THE City of Kalamunda adopted its budget for the 2020-21 financial year at a special council meeting on Tuesday night.
According to City director of corporate services Gary Ticehurst, the budget was designed with a focus on meeting social and economic needs, providing assistance for financial hardship cases and responding to the State Government’s call for local governments to take a leadership role in assisting the community through COVID-19.
A key component of that focus was keeping in line with council’s commitment in April 2020 to not increase total rate revenue and fees and charges, however this was predicted to negatively impact the City by around $1 million.
Two new reserves were established, including a $1 million Crisis Relief Fund to support those experiencing serious financial hardship due to COVID-19, and a $1 million Service Reinstatement Reserve to bring programs or services back into the budget, in line with the lifting of restrictions to support recovery.
The Capital Works Program totalled $38.3 million, with $9.6 million for stimulus projects.
The most controversial topic at the meeting – which carried on for an hour and a half – was the Haynes Street and Central Mall Streetscape Construction stimulus projects, in which $2.4 million would be allocated this financial year for only one of those projects to proceed, with the other commencing the following financial year.
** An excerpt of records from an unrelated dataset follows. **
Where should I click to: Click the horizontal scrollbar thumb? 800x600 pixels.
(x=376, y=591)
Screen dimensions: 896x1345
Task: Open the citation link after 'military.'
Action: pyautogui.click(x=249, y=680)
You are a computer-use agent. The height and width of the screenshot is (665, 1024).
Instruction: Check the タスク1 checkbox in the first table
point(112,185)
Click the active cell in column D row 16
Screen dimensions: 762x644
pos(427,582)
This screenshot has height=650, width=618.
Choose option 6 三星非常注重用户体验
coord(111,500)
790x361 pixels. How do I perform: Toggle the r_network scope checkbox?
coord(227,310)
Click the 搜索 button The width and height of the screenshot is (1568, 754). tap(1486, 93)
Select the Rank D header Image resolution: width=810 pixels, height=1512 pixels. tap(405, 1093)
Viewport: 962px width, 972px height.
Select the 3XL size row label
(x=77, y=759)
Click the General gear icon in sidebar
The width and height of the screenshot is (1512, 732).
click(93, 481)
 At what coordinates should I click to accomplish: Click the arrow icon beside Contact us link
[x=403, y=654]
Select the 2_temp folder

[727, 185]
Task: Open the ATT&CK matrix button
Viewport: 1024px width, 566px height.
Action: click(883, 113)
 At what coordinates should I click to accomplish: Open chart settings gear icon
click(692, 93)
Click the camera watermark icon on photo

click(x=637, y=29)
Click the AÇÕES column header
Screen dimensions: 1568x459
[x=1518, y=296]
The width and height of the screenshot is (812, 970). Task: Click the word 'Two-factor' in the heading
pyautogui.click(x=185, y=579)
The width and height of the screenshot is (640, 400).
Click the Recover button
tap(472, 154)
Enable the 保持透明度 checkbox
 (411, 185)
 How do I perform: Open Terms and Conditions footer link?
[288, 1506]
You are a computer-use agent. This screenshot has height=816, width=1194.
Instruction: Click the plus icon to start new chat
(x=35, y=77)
An open discussion during a suspension of standing orders about which project should proceed first soon turned into an ugly debate which left council divided.
As the mover of the motion, Councillor John Giardina made it clear Haynes Street was his preferred choice, however, after a majority of councillors indicated otherwise, his stance changed.
“It is what it is, I know both have to be done and I certainly don’t want because I’m pushing for Haynes that I’m gonna lose one or the other,” he said.
“We’ll go wherever the majority is and just get on with it.”
Once standing orders resumed, Cr Dylan O’Connor spoke strongly against the motion, stating people he had spoken to were not telling him to rip the road up and rebuild it and that they loved the current character and feel of the town centre.
“Which I understand is the main drawcard for why people who are looking for that lifestyle choose to move to Kalamunda,” he said.
“We are essentially flipping a coin as we work out how to spend $2.4 million.”
Councillors against the motion said not enough information had been provided to support either project at this time.
However other councillors, including Mayor Margaret Thomas said they had heard people say many times, ‘fix up the town centre’.
In Cr Giardina’s final remarks on the motion, he said he was perplexed and disappointed by some comments from his fellow councillors.
While Cr Giardina did not specifically mention the names of these councillors, he did refer to them, causing Cr O’Connor to speak up from across the table.
Cr Thomas called for order and told Cr Giardina to refrain from making comments about other councillors.
Cr Giardina continued to speak, with Cr Lesley Boyd calling for a point of order twice, stating she was being misrepresented.
Cr Thomas told Cr Giardina and Cr Boyd “that was enough” and to “wind this up”.
“We need to start doing something,” Cr Giardina said.
“If we don’t, we’re going to leave it as it is, and Kalamunda is going to die.”
Ultimately, the motion that the Central Mall Streetscape Construction proceed was carried 7-5.
In comparison to the City’s 2019-20 budget, operating income decreased by $2.3 million, operating expenditure decreased by $7.7 million and there were net borrowings of $3.053 million.
The estimated, unaudited year end position for 2019-20 is a surplus of around $3.47 million, while the proposed closing position for 2020-21 is a surplus of almost $134,000.